Source records START

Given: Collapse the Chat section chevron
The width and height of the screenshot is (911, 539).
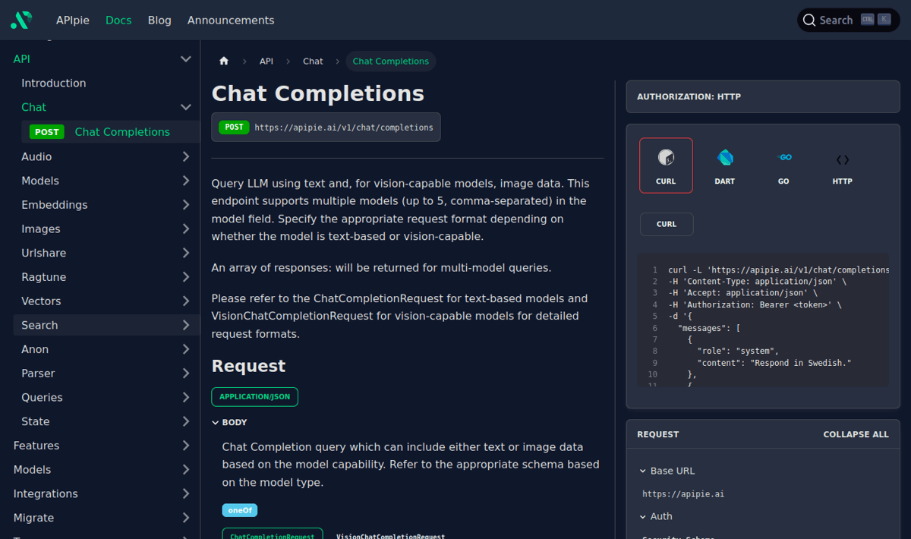Looking at the screenshot, I should coord(186,107).
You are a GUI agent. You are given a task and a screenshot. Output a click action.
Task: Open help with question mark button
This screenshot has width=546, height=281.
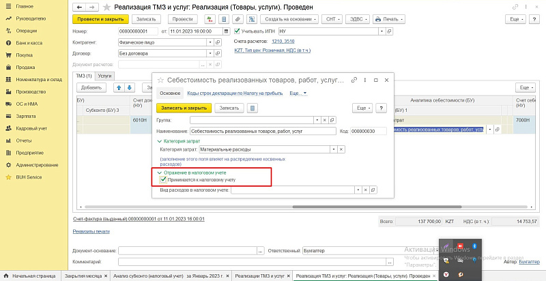tap(381, 108)
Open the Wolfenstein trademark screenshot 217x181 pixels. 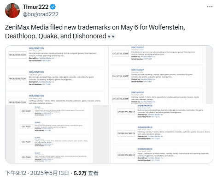point(57,75)
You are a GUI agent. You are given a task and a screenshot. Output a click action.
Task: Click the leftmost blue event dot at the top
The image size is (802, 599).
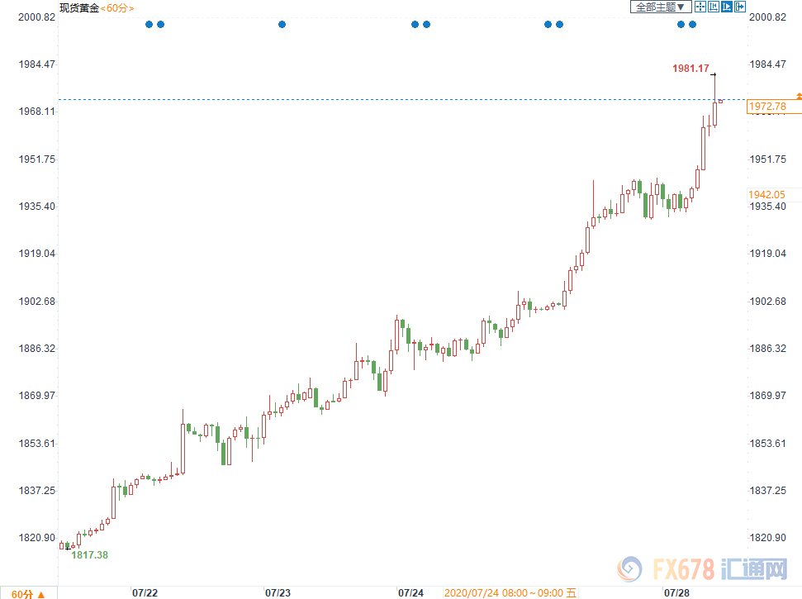tap(149, 25)
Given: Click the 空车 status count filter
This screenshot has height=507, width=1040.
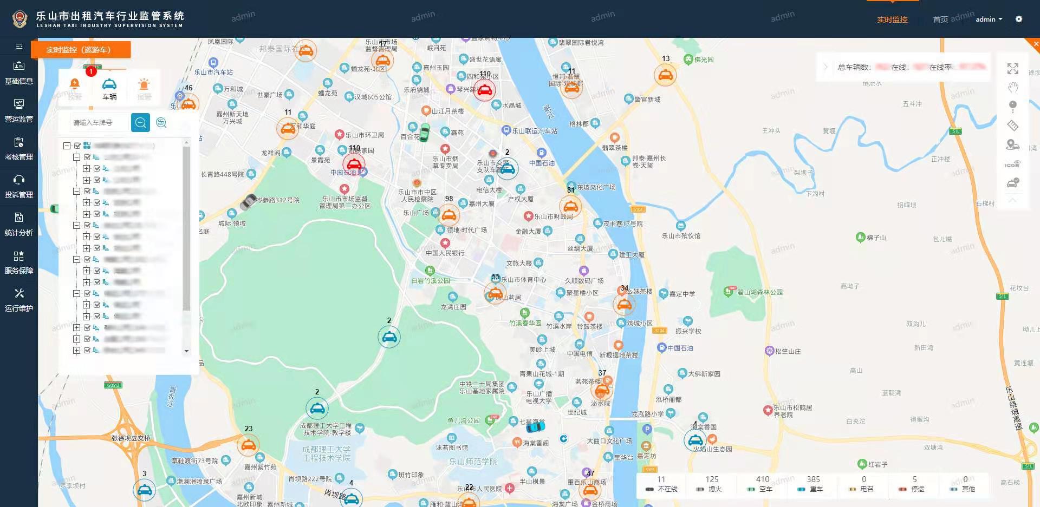Looking at the screenshot, I should pos(762,484).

Source records END

> Task requirements: Pick up at the line that holds "Given: Click the 空车 status count filter" and restate each line, word for word, through the last line of the entries. Include both end lines but none of the pictures.

> Reply:
Given: Click the 空车 status count filter
This screenshot has height=507, width=1040.
Looking at the screenshot, I should pos(762,484).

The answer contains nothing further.